### The input
══════════
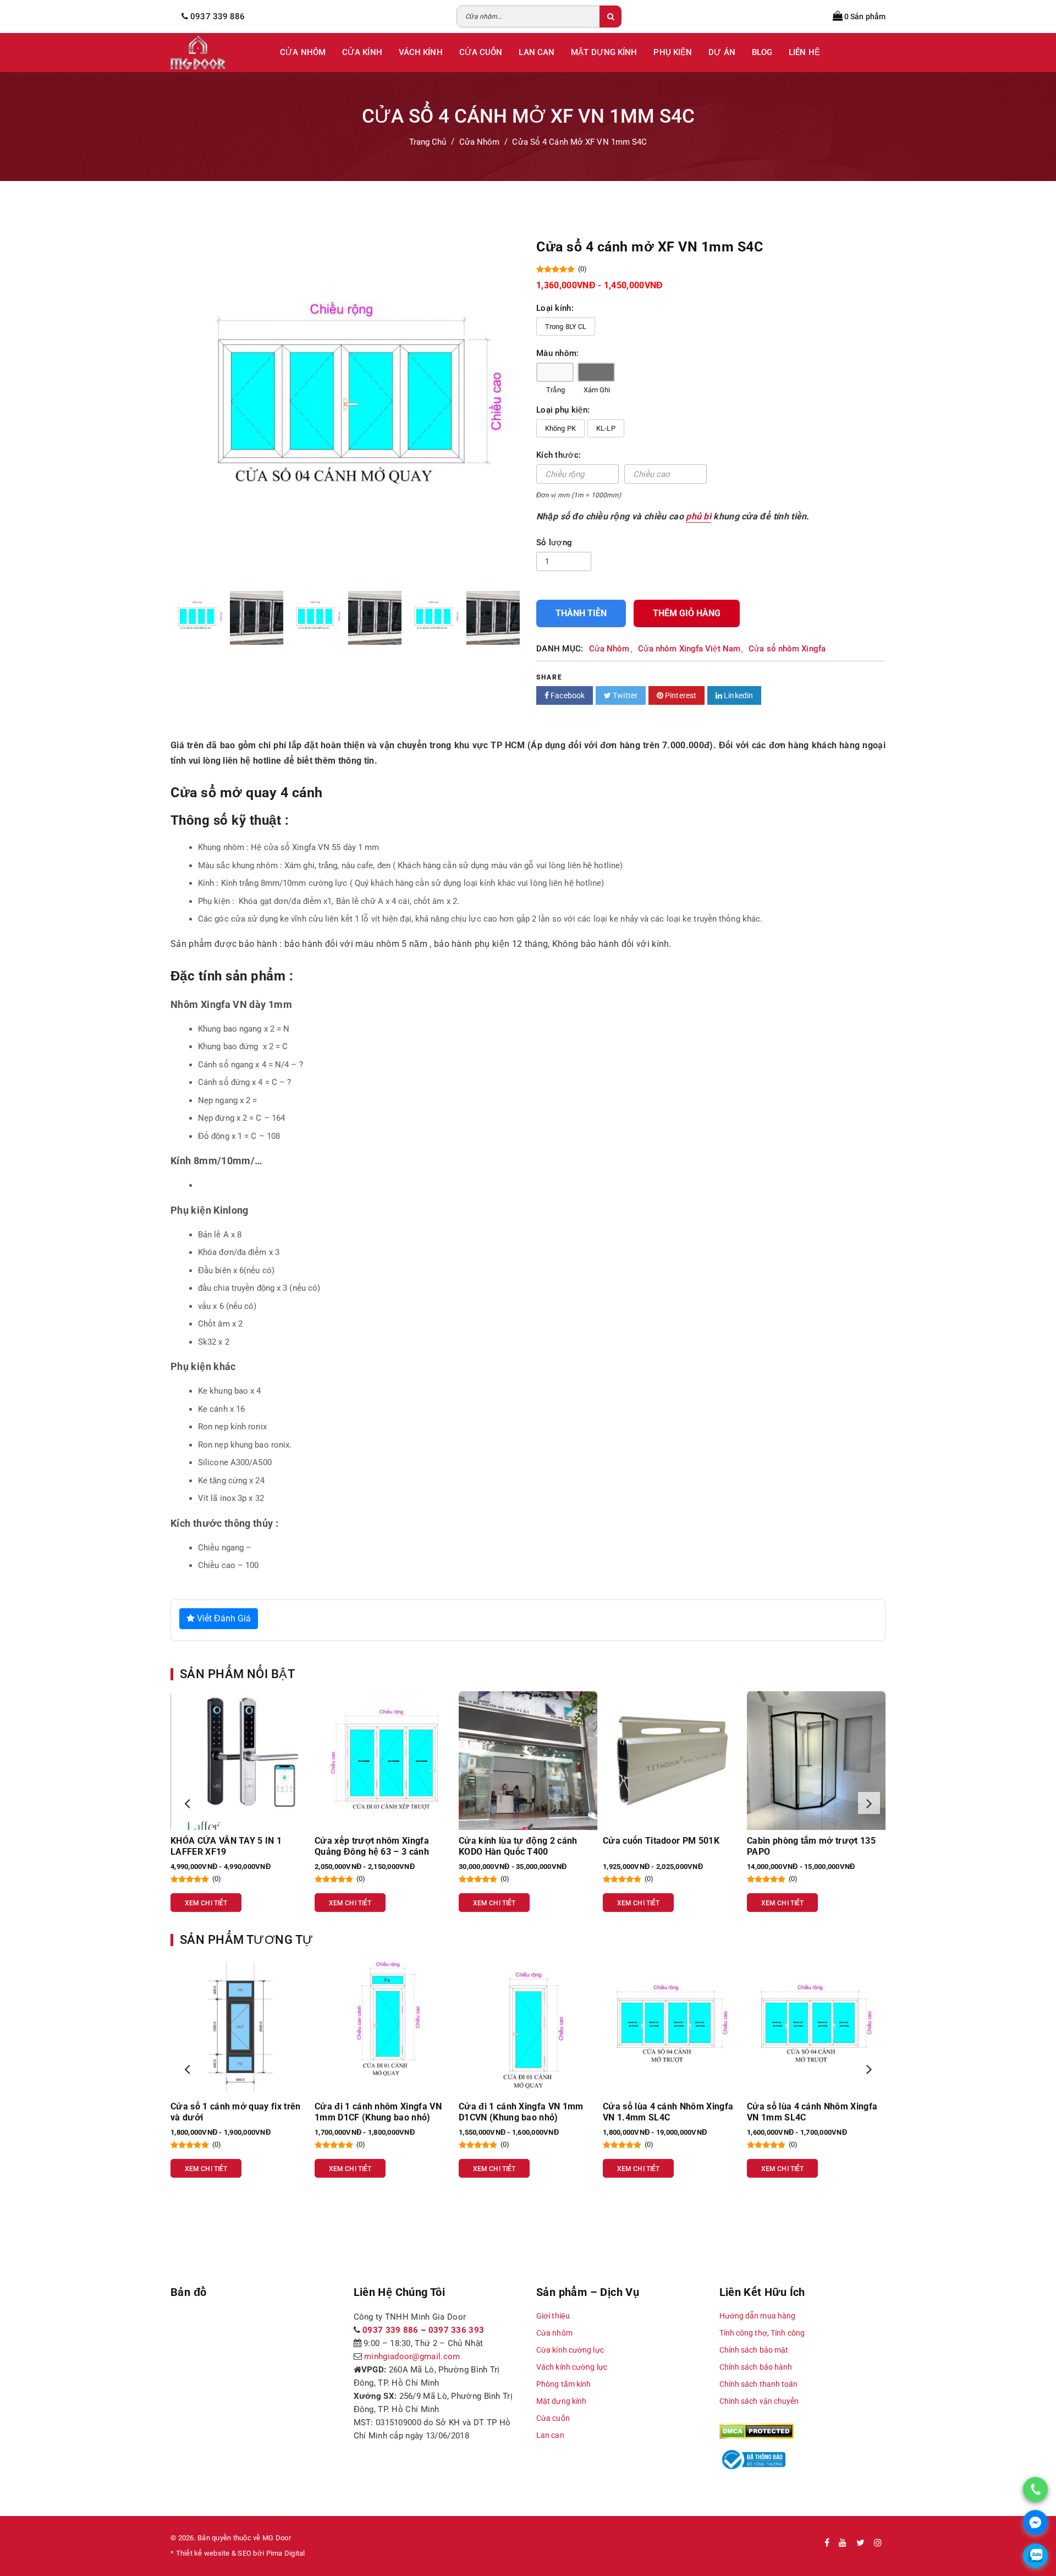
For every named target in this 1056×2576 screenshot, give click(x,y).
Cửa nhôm (554, 2332)
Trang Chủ (428, 142)
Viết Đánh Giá (223, 1618)
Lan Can (536, 52)
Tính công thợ (743, 2332)
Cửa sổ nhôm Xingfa (787, 649)
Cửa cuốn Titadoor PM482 (801, 1840)
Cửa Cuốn (481, 52)
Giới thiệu (553, 2315)
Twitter (624, 695)
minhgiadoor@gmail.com (412, 2356)
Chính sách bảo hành (756, 2367)
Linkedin (737, 695)
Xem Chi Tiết (206, 1903)
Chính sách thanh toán (758, 2384)
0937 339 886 (390, 2330)
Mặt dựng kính (561, 2401)
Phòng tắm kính (563, 2384)
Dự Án (721, 52)
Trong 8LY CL (565, 326)
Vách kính (421, 52)
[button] (187, 1803)
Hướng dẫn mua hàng (757, 2315)
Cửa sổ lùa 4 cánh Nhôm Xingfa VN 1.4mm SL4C (524, 2112)
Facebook (567, 695)
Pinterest (679, 695)
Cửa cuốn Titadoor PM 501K (517, 1840)
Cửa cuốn (553, 2418)
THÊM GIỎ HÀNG (687, 613)
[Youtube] (842, 2543)
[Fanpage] (827, 2543)
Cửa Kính (362, 52)
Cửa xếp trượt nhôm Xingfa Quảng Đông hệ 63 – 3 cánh (227, 1846)
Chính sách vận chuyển (759, 2401)
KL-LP (605, 428)
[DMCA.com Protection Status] (756, 2431)
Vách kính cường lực (571, 2367)
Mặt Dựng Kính (604, 52)
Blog (762, 52)
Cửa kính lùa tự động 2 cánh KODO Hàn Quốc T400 (374, 1846)
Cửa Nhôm (303, 52)
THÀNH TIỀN (581, 613)
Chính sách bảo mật (754, 2349)
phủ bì (698, 516)
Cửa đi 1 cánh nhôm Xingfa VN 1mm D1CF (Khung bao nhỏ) (234, 2112)
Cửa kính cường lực (570, 2349)
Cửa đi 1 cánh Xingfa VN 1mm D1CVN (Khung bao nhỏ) (377, 2112)
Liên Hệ (804, 52)
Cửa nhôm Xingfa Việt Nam (689, 649)
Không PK (560, 428)
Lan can (550, 2435)
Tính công (788, 2332)
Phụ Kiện (672, 52)
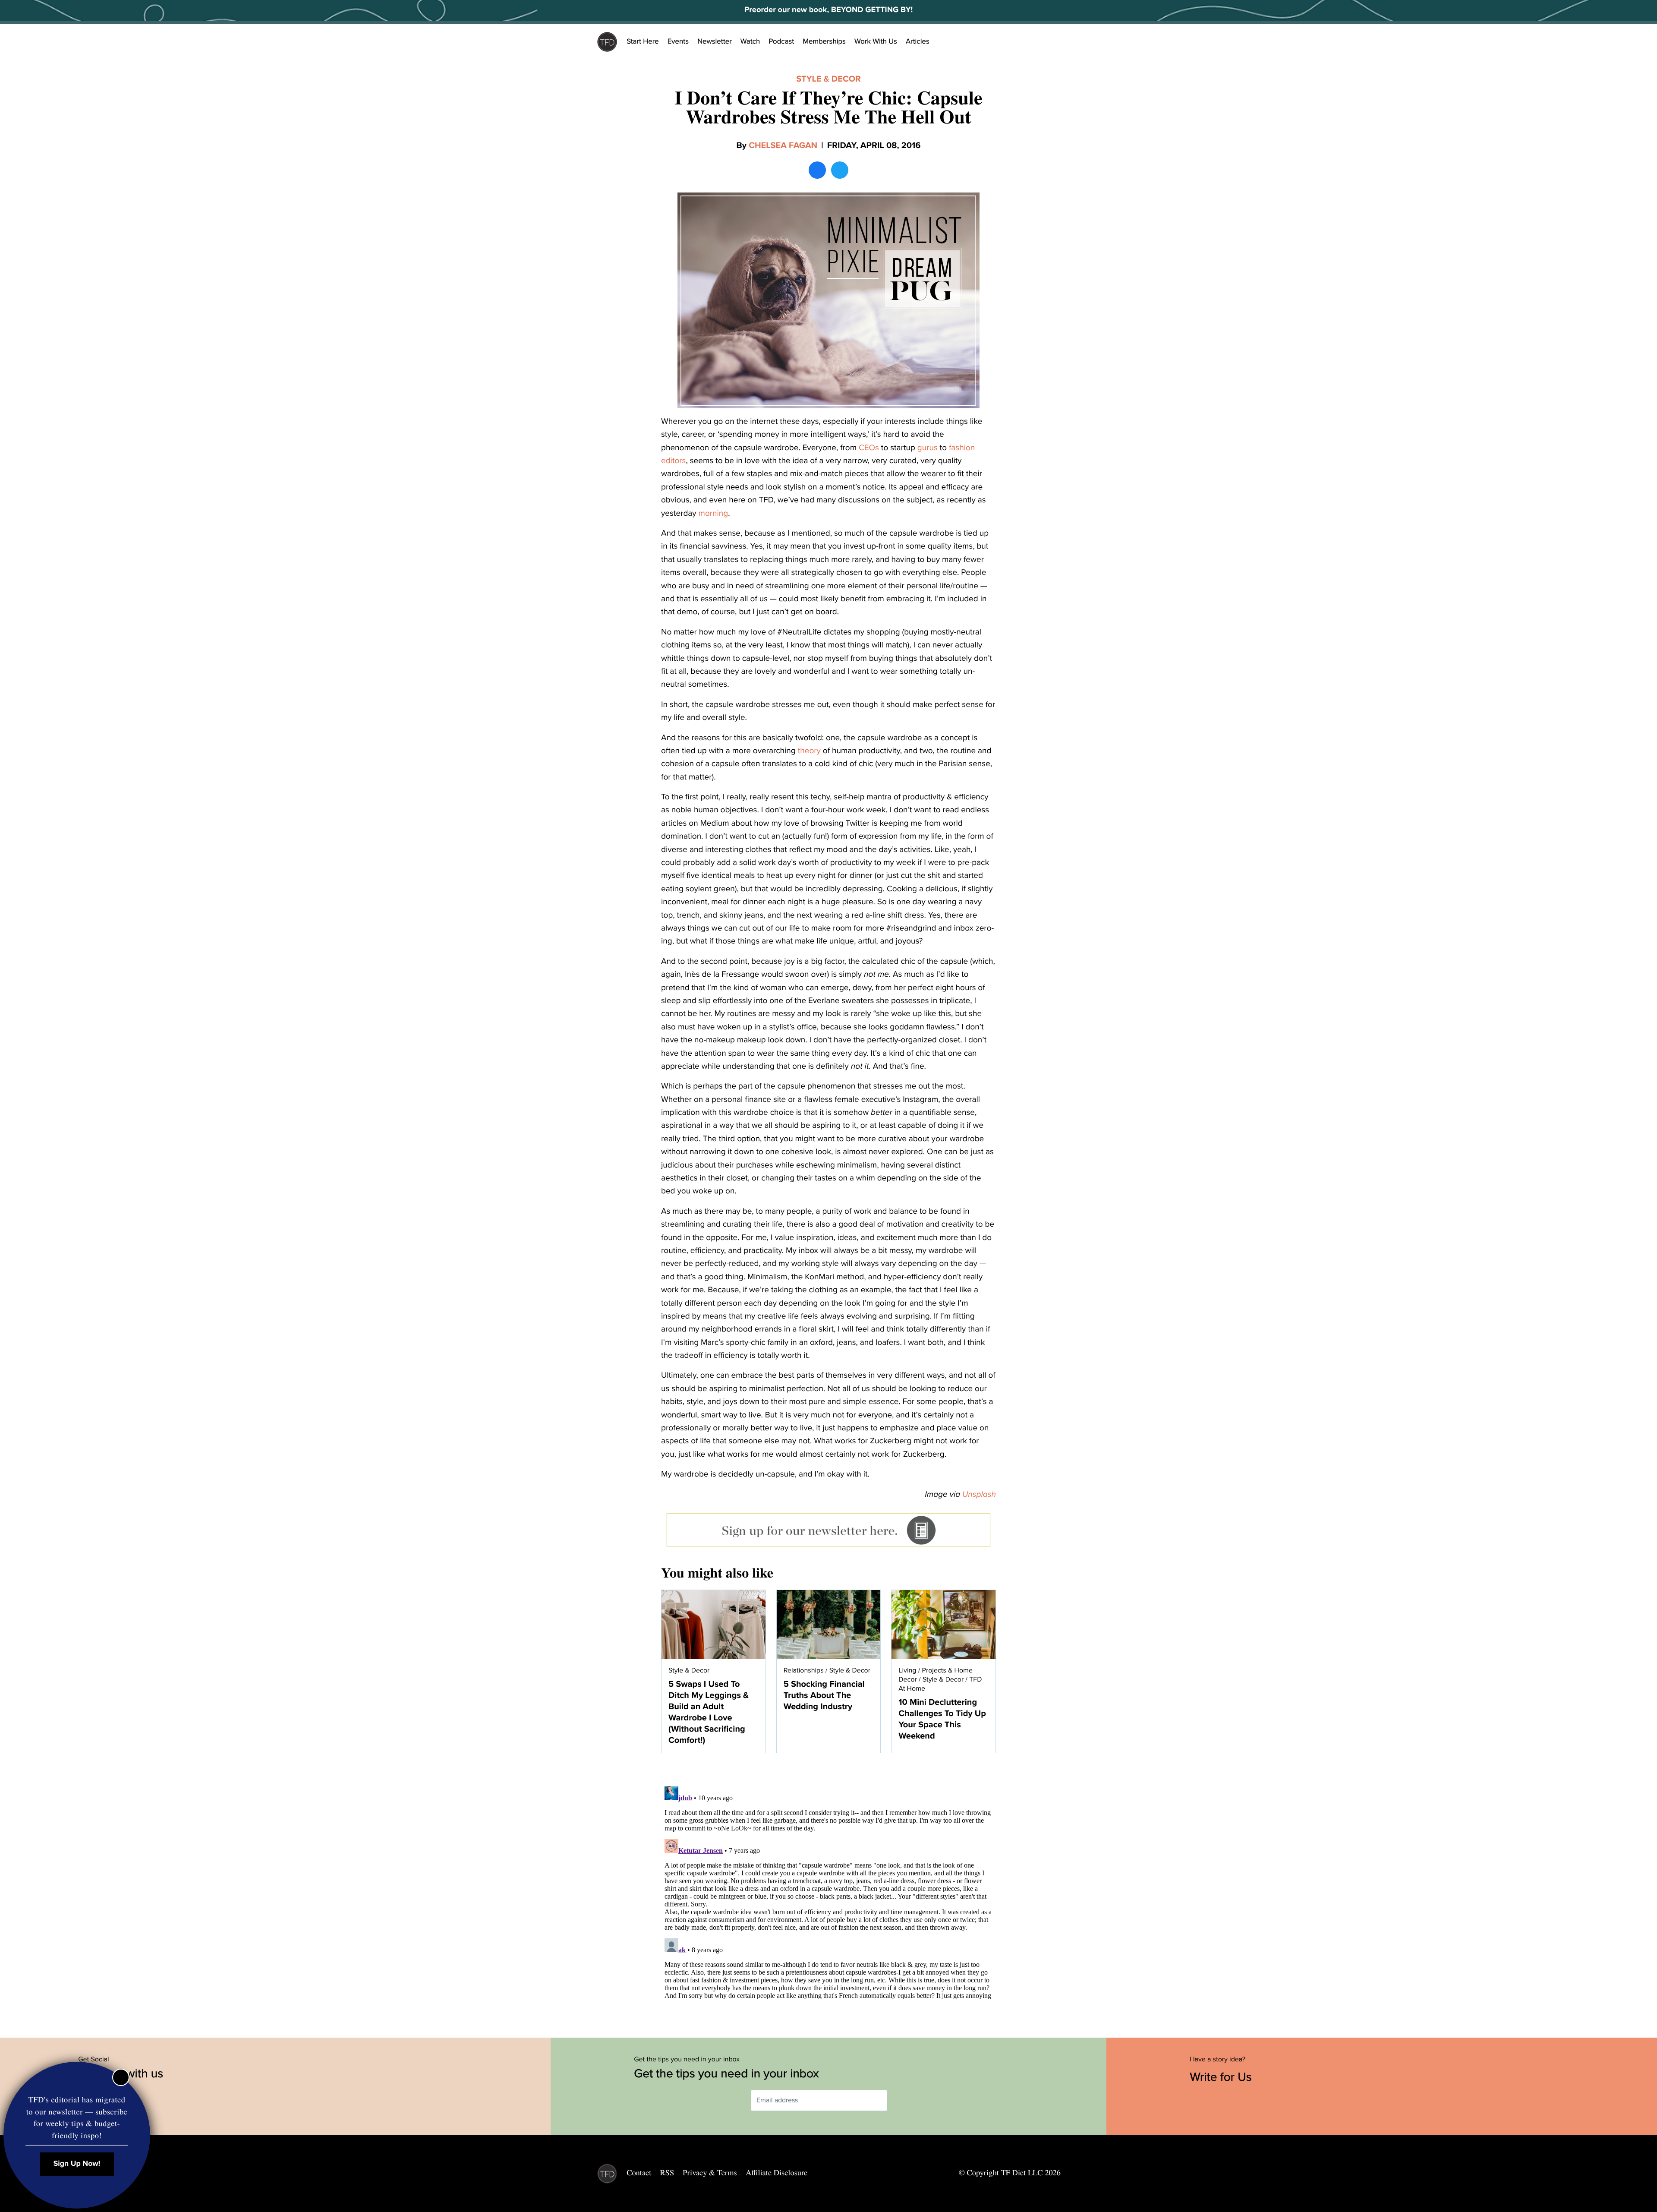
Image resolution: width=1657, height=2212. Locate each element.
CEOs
══════════
### What the exercise asks
What is needed is an exact repeat of the lines from the one containing "Cửa đi 1 cánh Xingfa" through the last line of the records above, both included, with pictures left out.

### Task result
Cửa đi 1 cánh Xingfa VN 1mm D1CVN (Khung bao nhỏ) (377, 2112)
Liên Hệ (804, 52)
Cửa nhôm Xingfa Việt Nam (689, 649)
Không PK (560, 428)
Lan can (550, 2435)
Tính công (788, 2332)
Phụ Kiện (672, 52)
Image resolution: width=1657, height=2212. Locate each element.
CEOs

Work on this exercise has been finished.